= TASKS AND EXERCISES =
(a) In the article about interviewing sales candidates, what did the first candidate ask right after being told they were clearly not a fit for the role?
(b) Pick up the article about interviewing sales candidates after its last sentence and keep writing it.

[start TEXT PASSAGE]

So, I’m a jerk when I interview sales candidates. Why? I’m trying to approximate what a prospect might do, so that I can see how a salesperson would handle the situation. For example, prospects aren’t always nice, don’t go out of their way to put salespeople at ease, don’t purposefully build rapport, and don’t always willingly answer tough questions. Therefore, if I want to determine whether a salesperson has the skills and strengths needed to handle prospects in these scenarios, why would I act any differently than a difficult prospect would? Why would I be a nice guy?
While the key selling strengths as identified by the Objective Management Group’s sales candidate assessment (desire, commitment, takes responsibility, positive outlook) are required to work at HubSpot, we do hire people who still need to learn critical selling skills, as long as they are coachable. So, most of my sales interview focuses on whether the candidate has weaknesses that will prevent them from picking up the necessary skills. My goal is to determine whether they are aware of their weaknesses, and if they will be willing and able to overcome them.
Over the years, I’ve used many of the questions shared by sales expert Tony Cole, and you can check them out if you’d like. But in this article, rather than walking you through every question I ask, I’m going to share stories from a few sales interviews I’ve conducted over the years. All of these people have had successful sales careers since their interview.
Sales Interview #1: Testing Rejection-Proofness and Recovery from Rejection
This salesperson had two years of work experience before joining HubSpot, but no selling experience. Today, they are 15 months into the role and are currently 120% YTD.
The beginning part of this interview wasn’t good, but the candidate turned it around at the end. Here’s how they remember the end of the interview:
“Overall it went pretty horribly. Earlier in the interviewing process, I learned that I should close on every interview. So 60 minutes in, I asked ‘Well Pete, how do you think I did? Are you prepared to move me forward into the position?’ You said, and I quote, ‘Honestly I can’t believe we wasted so much of your time. You’re clearly not a fit for the role.’
I audibly gasped. I took the phone away from my face and stared at it. I was half a second from chucking it straight into the Charles River when I realized that this was just a test. I took a breath, and said, ‘Why do you say that?’ You quickly responded with a laundry list of critiques: ‘You built no rapport. You clearly haven’t done any research on my background. Why would you be so unprepared for the conversation with a VP?’ Some silence and you resumed, ‘But I think you will work hard and you’re definitely a smart guy. So I’m on the fence.’
I knew I had an opening at this point. I asked a few more questions to clarify some of your criticism and then realized it was time for me to close again: ‘You may be on the fence, but I’m not. I will work harder than any sales rep on the entire floor. I will take everything you say is a weakness and make it a strength. What would be the next steps from here?’
At that point, your language switched. You went on to tell me that I’d have a lot to learn and a lot of weaknesses to overcome. The rest is history, of course.
Takeaway: With little previous sales experience and a handful of weaknesses, I would have rejected this person if they didn’t show me they were hungry enough and resilient enough to handle rejection, frustration, and setbacks during the interview. Although he wanted to chuck his phone in the river, he handled rejection well by asking me questions. Try giving your sales job candidates a taste of rejection and see how they handle it. After all, you don’t want your salespeople losing their cool at prospects.

[end TEXT PASSAGE]
[start PROVIDED MATERIAL]

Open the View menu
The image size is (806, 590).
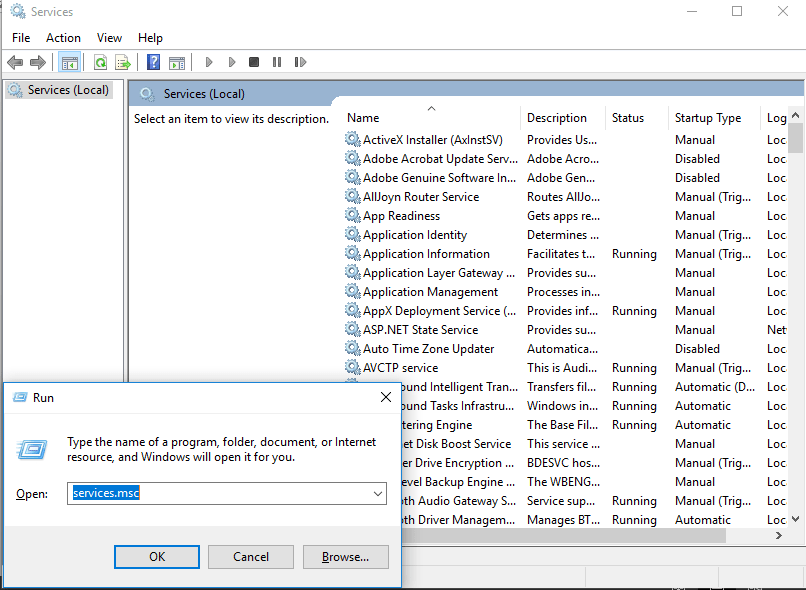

[end PROVIDED MATERIAL]

= PER-TASK OUTPUTS =
(a) "Why do you say that?"

(b)
Sales Interview #2: Testing Ability to Control Emotions
I’m sharing this one because it’s a great example of what it looks like when someone doesn’t control their emotions. This salesperson over-performed at HubSpot for three years and then left to start their own venture. I did not hire her, but another (much nicer) sales manager did.
When I recently reached out to her for this article, I asked her to describe how she felt at the end of the interview. She said, “I remember being very embittered and sore.” I recalled her face getting very red, and receiving a bunch of one word answers. Our head of recruiting even asked me, “What did you do to piss her off so badly?”
Here’s a story on how we got to that point, in her words.
I believe I answered several questions in ways that lead you to believe that I was not the right candidate for the job. You asked me to tell you about my previous sales experience. We agreed that it was very transactional, as opposed to the more consultative, complex sale employed at HubSpot. You also asked me a handful of questions about my money motivation, personal goals, how I make buying decisions, and average deal sizes at my previous job. It seems like you were looking for someone with more concrete financial motivation to succeed.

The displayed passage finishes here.